Text provided:
__________________________________________________

← more articles

Using Temporary Directories

This post (originally: a long email) was written in response to a friend’s email about running out of space on the shared server’s /tmp/ directory.

TL;DR

  1. Create a temporary directory with your prefix (e.g. lobstr), in the system’s TMP directory:

     $ mktemp -d -t lobstr.XXXXXX
     /tmp/lobstr.je4Gax
    
  2. Put all of your program’s temporary files inside that directory.

  3. Delete the directory when the program exits.

Simple Usage (unix shell)

__________________________________________________

What to do:
**1)** List every step given under the TL;DR heading of the temporary directories post.
**2)** Write the next part of the temporary directories post, beginning with the material that belongs under its final heading, "Simple Usage (unix shell)".

Raw data:
__________________________________________________

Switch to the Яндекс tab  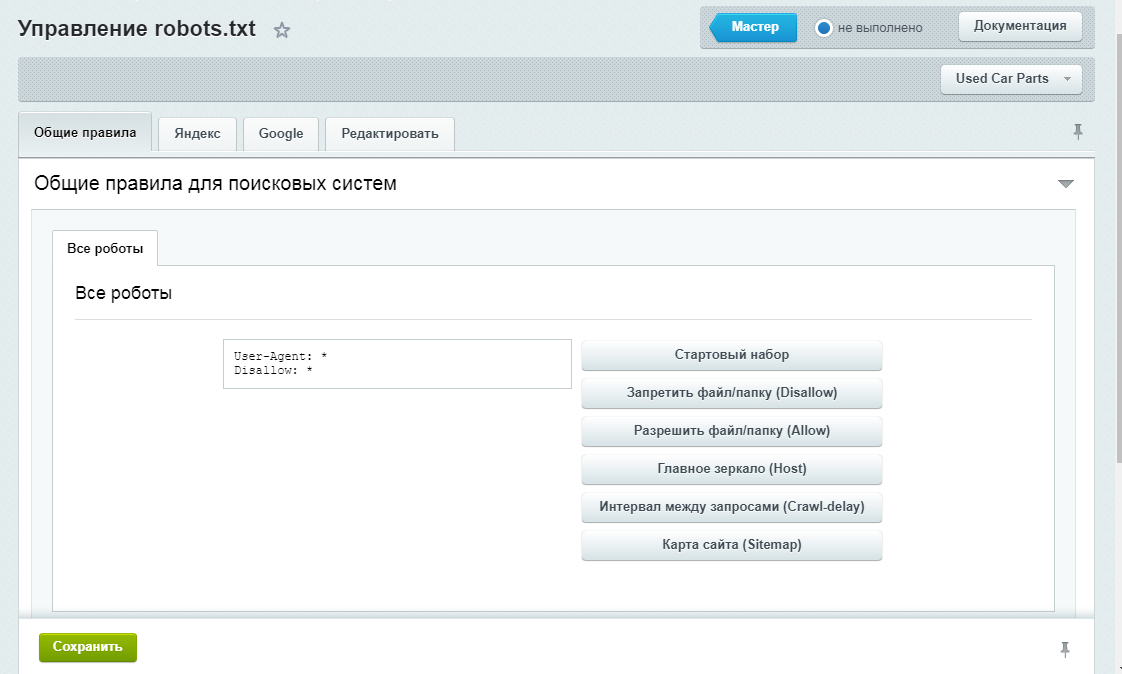pos(197,134)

__________________________________________________

Per-task answers:
**1)**
1. Create a temporary directory with your prefix (e.g. lobstr) in the system's TMP directory, for example with `mktemp -d -t lobstr.XXXXXX`, which returns a path such as /tmp/lobstr.je4Gax.
2. Put all of your program's temporary files inside that directory.
3. Delete the directory when the program exits.

**2)**
Create a temporary file, in the default TMP directory:

$ mktemp
/tmp/tmp.47i2SIE2lj

The created file is owned by the user, and is set to disallow access from other users:

$ ls -l /tmp/tmp.47i2SIE2lj
-rw------- 1 gordon gordon     0 Nov 18 11:45 tmp.47i2SIE2lj

Create a temporary directory, in the default TMP directory:

$ mktemp -d
/tmp/tmp.6BvgfZqKrk
$ ls -dl /tmp/tmp.6BvgfZqKrk
drwx------ 2 gordon gordon 4096 Nov 18 11:51 /tmp/tmp.6BvgfZqKrk

Create a temporary file, with your program’s prefix (e.g. lobstr):

$ mktemp lobstr.XXXXXX
lobstr.sdaTH9

At least six X must be specified, and they will be replaced by random letters. Notice that the file was created in the current directory (not in /tmp).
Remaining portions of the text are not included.